City Taking New Approach to 2011 Taste of Chicago
The City of Chicago is taking a new approach to the 2011 Taste of Chicago by turning over the operations of the food festival to the Chicago Park District and incorporating several annual music fests into the summer event.
Importantly, the Taste of Chicago will continue to be without an admission fee and will reset its focus as a family-oriented celebration of local food and music.
“A new approach to the Taste will allow us to hold this great event that residents and visitors have come to know and love, while enabling us to keep it free and open to all participants,” said Chicago Park District General Superintendent Timothy Mitchell.
“Mayor Daley has stressed the importance of keeping the Taste of Chicago free with no admission fee, especially during these tough economic times. Our goal is to do just that while also ensuring that the Taste remains economically viable,” he said.
In order to achieve this, Mitchell said the Park District will be scaling back the emphasis on big musical acts, which are expensive to program, and focus on bringing the Taste back to its roots as a family-oriented celebration of food.
The 2011 Taste of Chicago will run for ten days, from Friday, June 24th through Sunday, July 3rd.
By moving the Taste of Chicago under park district management, Mitchell said that a number of production costs can be further reduced by utilizing the district’s partnerships.
Mitchell said the park district will also continue the City’s partnership with the Illinois Restaurant Association, who has helped to run the Taste of Chicago since its inception 30 years ago.
This year, four of the City’s annual lakefront music festivals – Viva Chicago, the Chicago Country Music Festival, Celtic Fest Chicago and the Chicago Gospel Music Festival – will be incorporated into the Taste of Chicago, rather than be planned as stand-alone events.

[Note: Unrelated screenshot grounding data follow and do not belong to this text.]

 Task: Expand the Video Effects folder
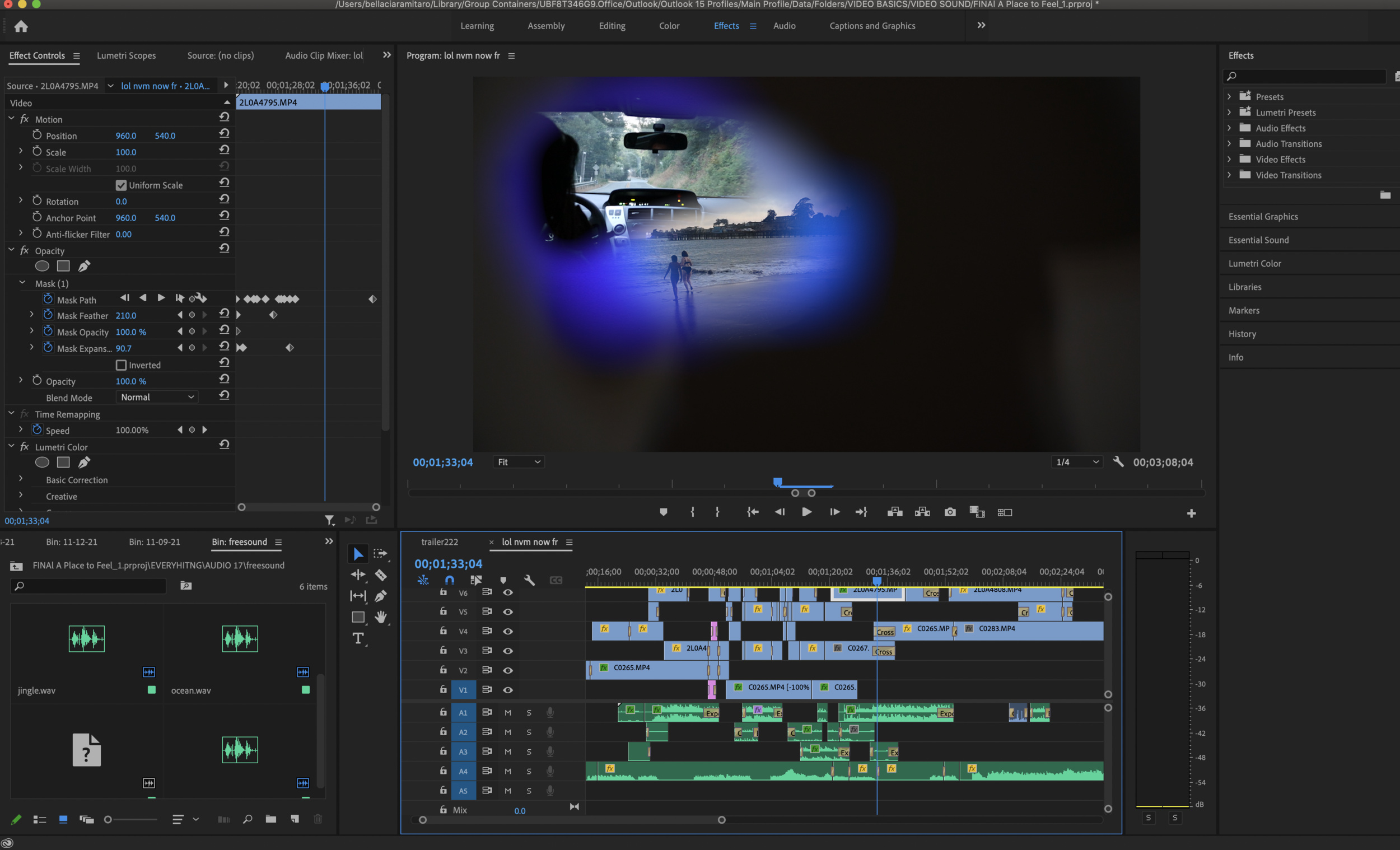1229,160
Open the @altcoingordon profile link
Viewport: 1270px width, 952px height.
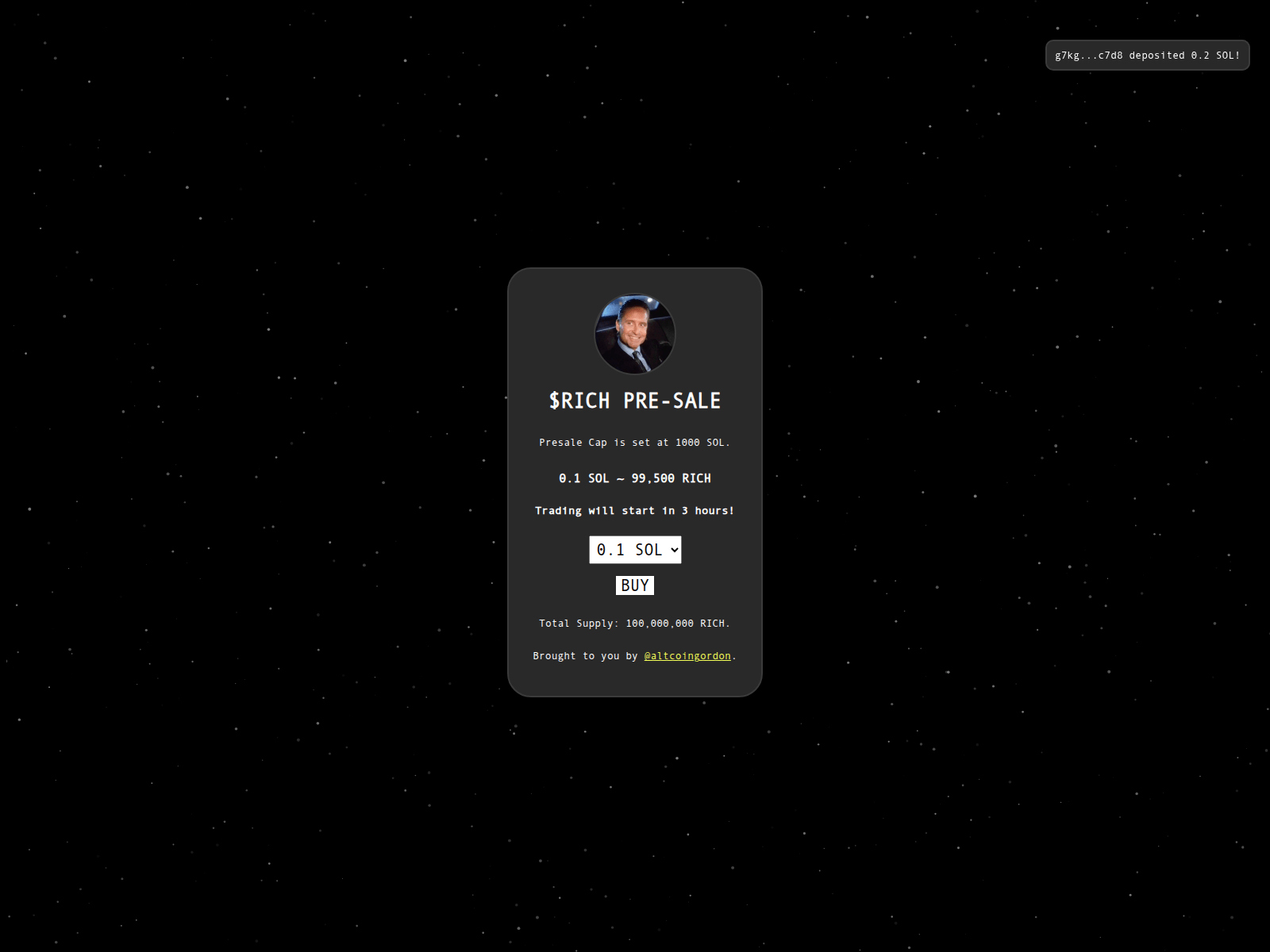click(687, 655)
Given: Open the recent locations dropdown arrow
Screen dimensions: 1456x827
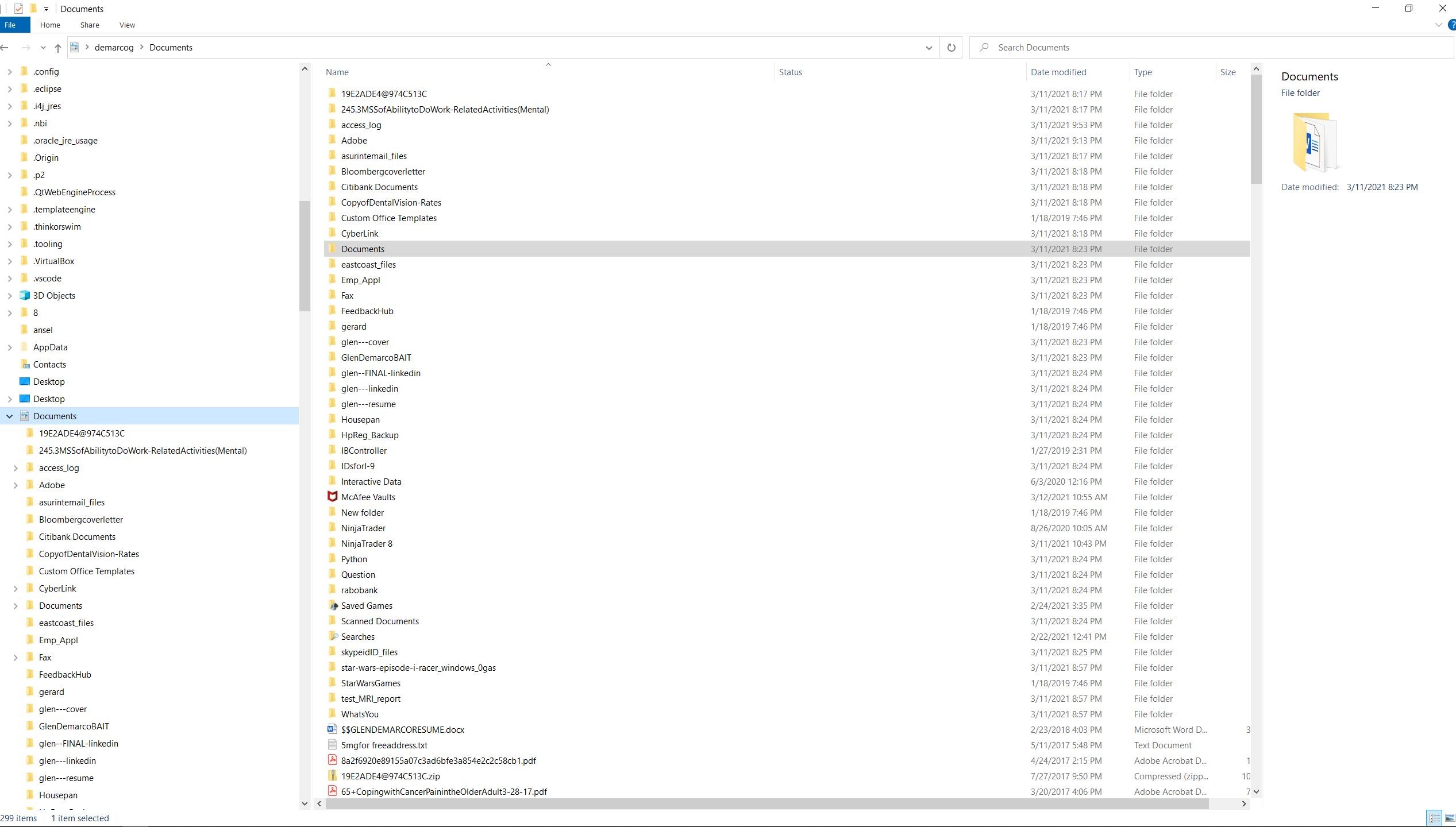Looking at the screenshot, I should (x=43, y=48).
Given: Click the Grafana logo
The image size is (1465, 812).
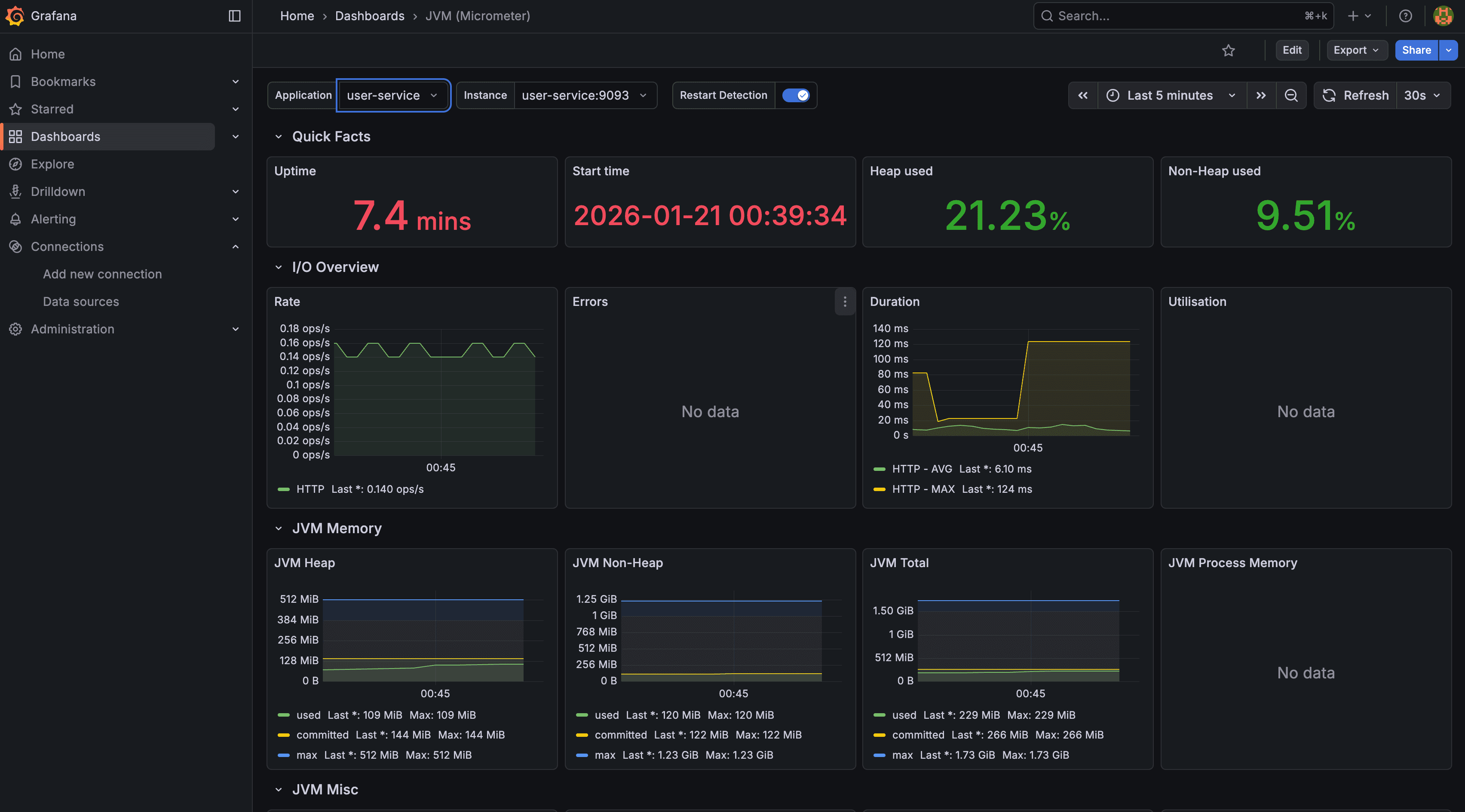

“Due to the national recession, all four of these events have been impacted by lower attendance, a lack of corporate sponsorship interest and declining sales,” said Dorothy Coyle, First Deputy Commissioner of the Department of Cultural Affairs and Special Events (DCASE). “In these tough economic times it doesn’t make sense for the City to continue funding these as stand-alone events.”
This new plan will allow Chicago to continue to produce these festivals, but without the additional expenses associated with maintaining them as stand-alone events – including security, stage production and food and beverage marketing. By incorporating them into the Taste, which will already have those elements covered, those expenses will be greatly reduced.

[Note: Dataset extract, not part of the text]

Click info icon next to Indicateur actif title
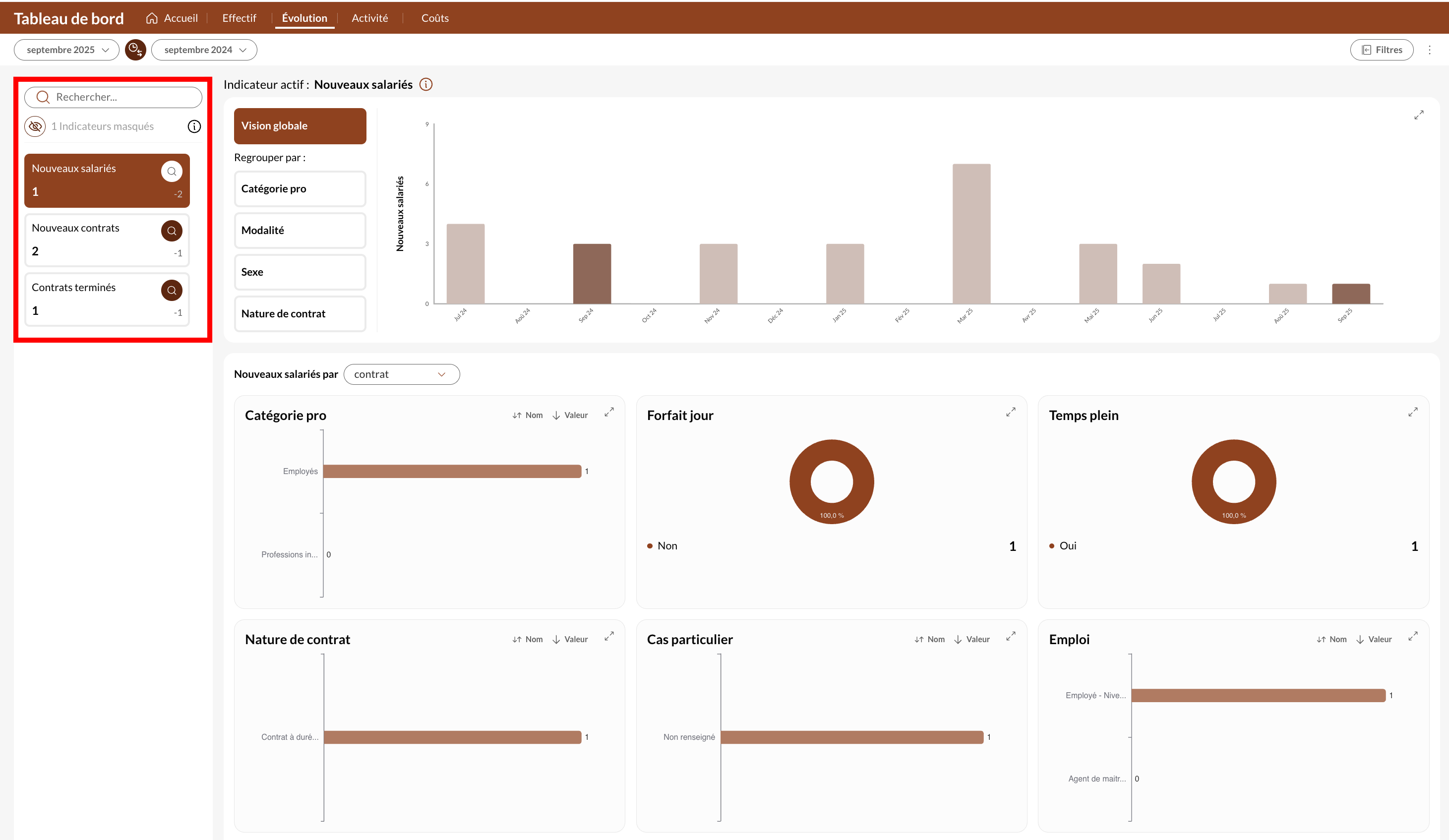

At the same time, there are a number of similar neighborhood festivals and ethnic celebrations that feature these particular musical genres. The City is committed to continuing to promote and provide support to these neighborhood events as well, Coyle said.
Coyle also announced that the popular Chicago Blues and Jazz Festivals will continue to operate in Grant Park as stand-alone events on June 10th-12th and September 2nd-4th, respectively.
DCASE will also continue to present the popular summer concerts and events in Millennium Park. Since the park opened in 2004, these free programs have drawn millions of visitors.
Some of the highlights that will be back this summer include: the Grant Park Music Festival, which is presented in partnership with the Park District; the Music Without Borders world music series; and Downtown Sound: New Music Mondays.
“We believe that the new approach we are taking this year will be successful and allow for visitors, residents and families to enjoy food, entertainment and fun this summer,” Coyle said.